▸ **Exercise goal**: In the data that follows, count each line with the string "computer"; the reply is the number only.

▸ **Stored data entries**:
____________

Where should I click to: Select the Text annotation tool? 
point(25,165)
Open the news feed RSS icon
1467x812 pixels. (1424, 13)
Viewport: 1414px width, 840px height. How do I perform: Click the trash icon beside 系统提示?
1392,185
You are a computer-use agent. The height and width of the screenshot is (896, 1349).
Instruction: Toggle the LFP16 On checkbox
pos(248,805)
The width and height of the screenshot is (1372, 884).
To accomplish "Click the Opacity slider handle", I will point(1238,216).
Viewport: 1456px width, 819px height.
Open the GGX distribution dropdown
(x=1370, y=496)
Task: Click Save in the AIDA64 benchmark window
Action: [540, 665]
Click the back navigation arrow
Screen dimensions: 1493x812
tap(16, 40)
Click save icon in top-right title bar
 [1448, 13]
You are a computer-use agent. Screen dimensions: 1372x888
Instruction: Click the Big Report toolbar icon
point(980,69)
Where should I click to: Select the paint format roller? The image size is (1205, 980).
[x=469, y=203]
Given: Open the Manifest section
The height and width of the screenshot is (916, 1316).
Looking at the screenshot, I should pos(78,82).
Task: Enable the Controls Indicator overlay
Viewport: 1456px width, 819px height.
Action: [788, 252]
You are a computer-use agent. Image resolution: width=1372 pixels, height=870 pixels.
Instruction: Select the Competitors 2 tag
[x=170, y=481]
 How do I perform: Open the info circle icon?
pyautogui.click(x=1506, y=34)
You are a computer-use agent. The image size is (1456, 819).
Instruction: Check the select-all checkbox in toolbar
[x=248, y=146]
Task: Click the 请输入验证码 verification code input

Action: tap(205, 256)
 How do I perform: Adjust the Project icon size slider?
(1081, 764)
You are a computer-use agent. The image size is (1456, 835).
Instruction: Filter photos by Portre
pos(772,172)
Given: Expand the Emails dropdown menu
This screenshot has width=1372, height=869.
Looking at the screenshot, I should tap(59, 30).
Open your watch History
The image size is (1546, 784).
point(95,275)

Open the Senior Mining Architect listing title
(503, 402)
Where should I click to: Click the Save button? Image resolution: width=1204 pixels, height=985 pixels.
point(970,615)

____________

▸ **The completed task**: 5